• _What to do_
Drop the pictures and extract exactly the lines from the one that contains "This screenshot has width=726, height=408." through the end of the material.

***** Record set *****

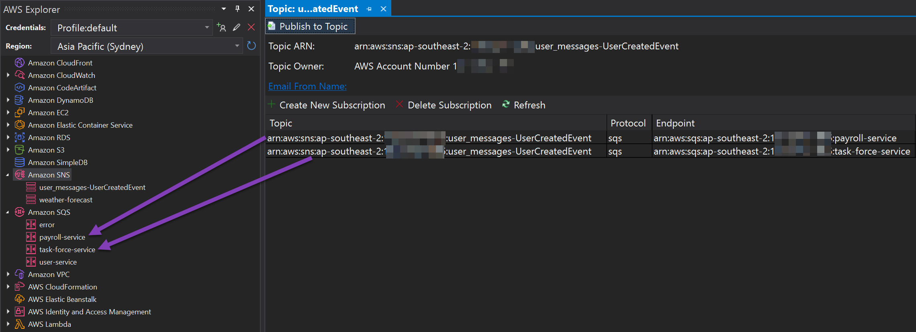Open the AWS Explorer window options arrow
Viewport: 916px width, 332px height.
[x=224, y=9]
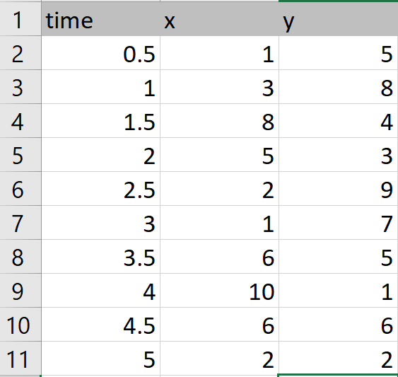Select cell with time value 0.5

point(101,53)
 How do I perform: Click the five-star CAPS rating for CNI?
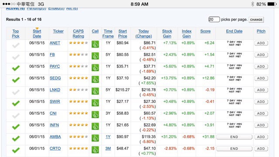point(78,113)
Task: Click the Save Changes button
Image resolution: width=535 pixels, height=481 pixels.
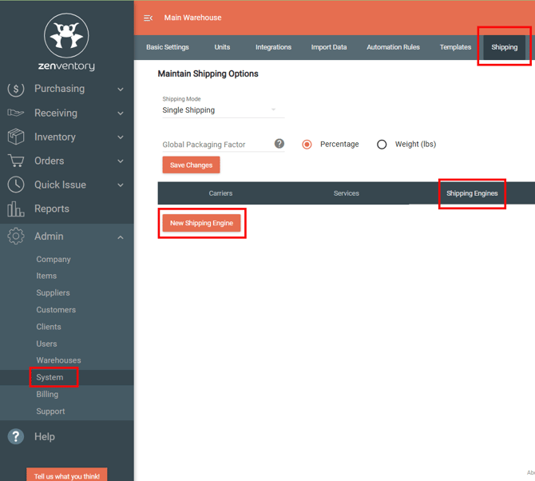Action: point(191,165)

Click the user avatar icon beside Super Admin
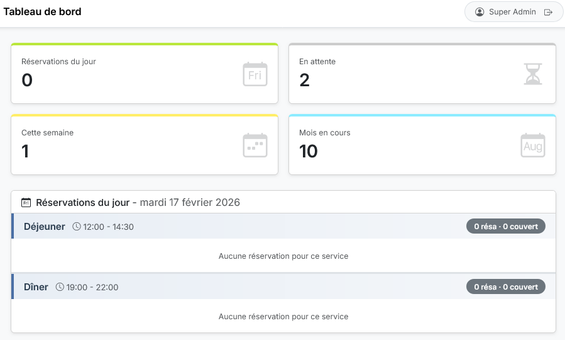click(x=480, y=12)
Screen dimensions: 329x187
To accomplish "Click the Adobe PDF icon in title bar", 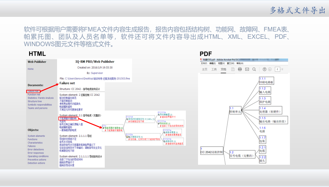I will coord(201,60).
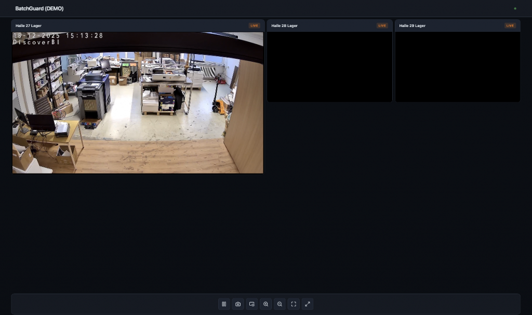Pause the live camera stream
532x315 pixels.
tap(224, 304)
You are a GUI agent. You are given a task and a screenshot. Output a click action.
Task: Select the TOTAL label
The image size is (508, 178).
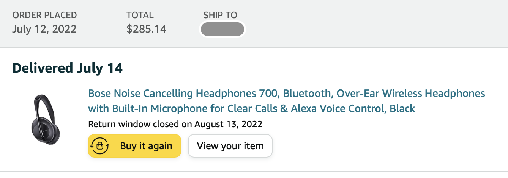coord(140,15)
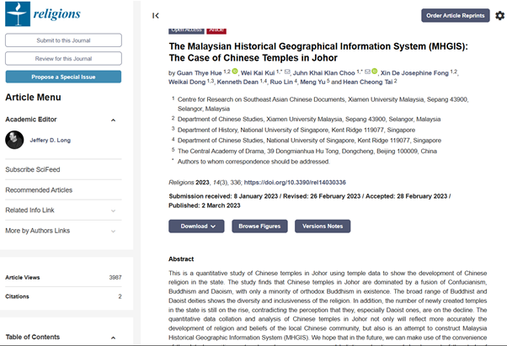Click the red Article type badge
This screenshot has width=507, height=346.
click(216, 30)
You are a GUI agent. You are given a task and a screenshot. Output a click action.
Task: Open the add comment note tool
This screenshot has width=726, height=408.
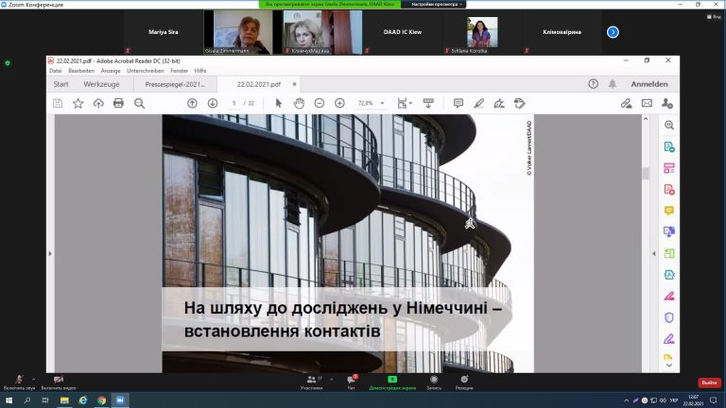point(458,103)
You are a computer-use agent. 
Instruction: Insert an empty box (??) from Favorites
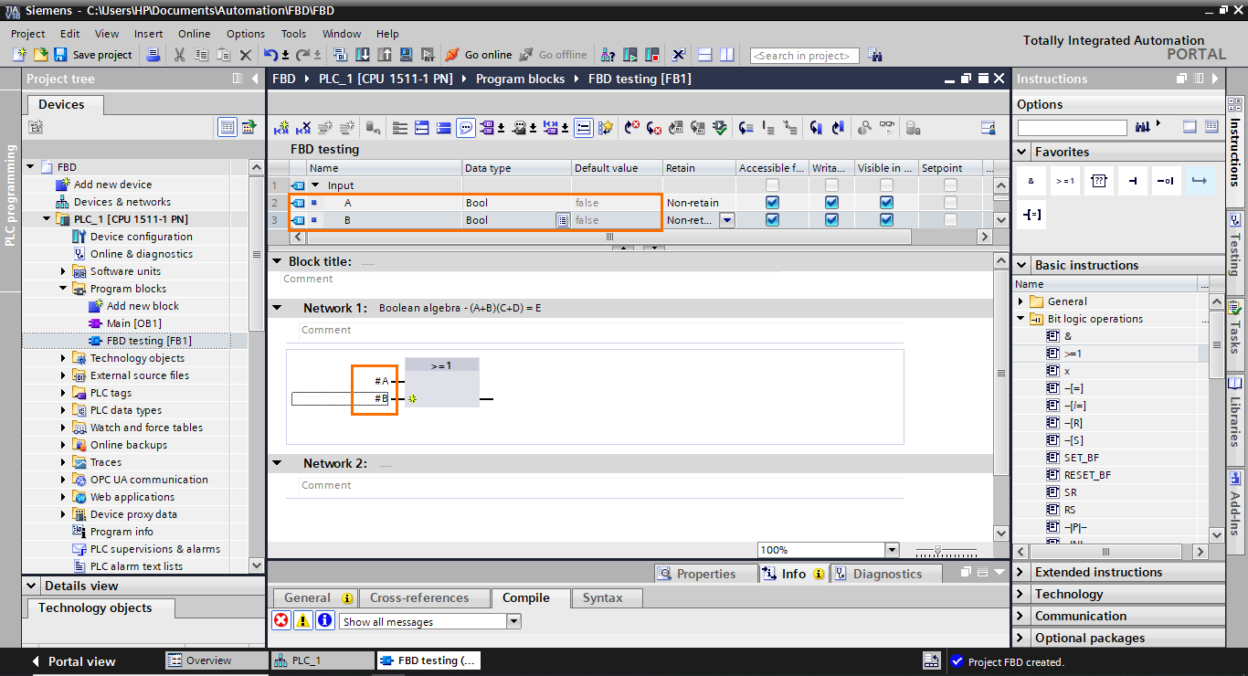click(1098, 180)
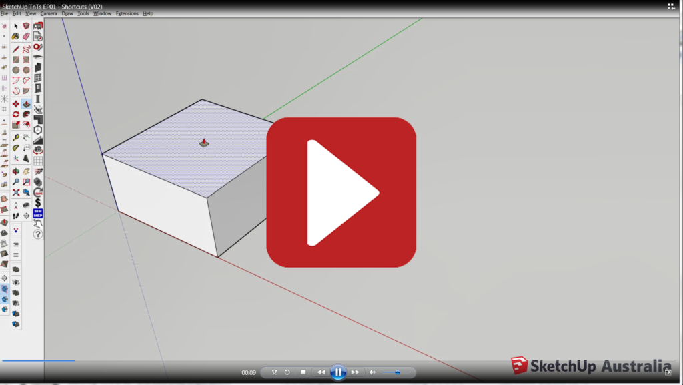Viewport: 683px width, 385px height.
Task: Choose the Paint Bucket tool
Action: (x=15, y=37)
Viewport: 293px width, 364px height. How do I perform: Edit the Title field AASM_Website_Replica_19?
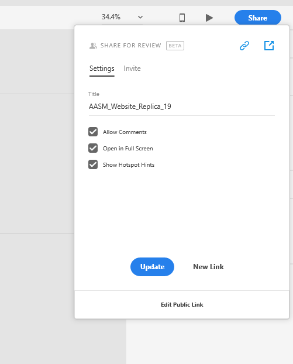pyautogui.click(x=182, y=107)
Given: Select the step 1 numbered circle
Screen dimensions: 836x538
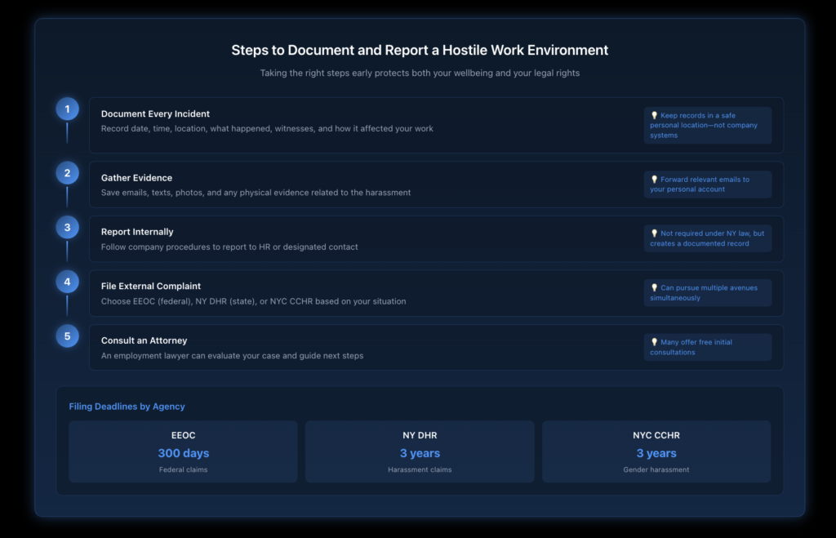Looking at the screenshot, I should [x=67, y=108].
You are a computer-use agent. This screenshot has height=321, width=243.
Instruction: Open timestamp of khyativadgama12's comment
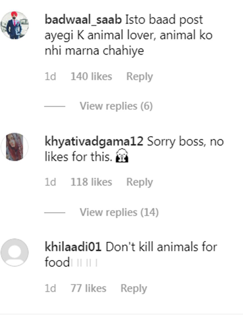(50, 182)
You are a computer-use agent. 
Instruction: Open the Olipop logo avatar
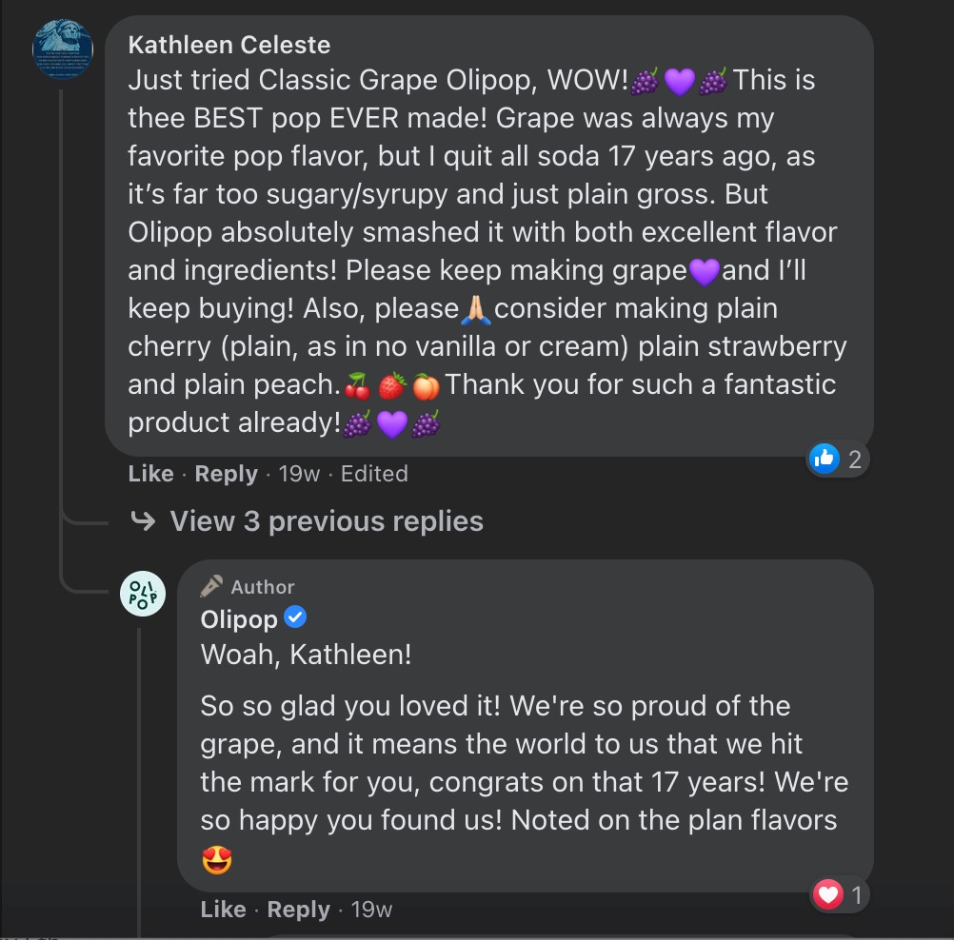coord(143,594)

*****

• _Answer to this exercise_
This screenshot has width=726, height=408.
point(458,103)
You are a computer-use agent. 
Instruction: Insert an empty box (??) from Favorites
click(1098, 180)
Viewport: 683px width, 385px height.
Task: Choose the Paint Bucket tool
Action: (x=15, y=37)
Viewport: 293px width, 364px height. How do I perform: Edit the Title field AASM_Website_Replica_19?
pyautogui.click(x=182, y=107)
Given: Select the step 1 numbered circle
Screen dimensions: 836x538
Looking at the screenshot, I should [x=67, y=108].
You are a computer-use agent. This screenshot has height=321, width=243.
Instruction: Open timestamp of khyativadgama12's comment
(50, 182)
You are a computer-use agent. 
Instruction: Open the Olipop logo avatar
coord(143,594)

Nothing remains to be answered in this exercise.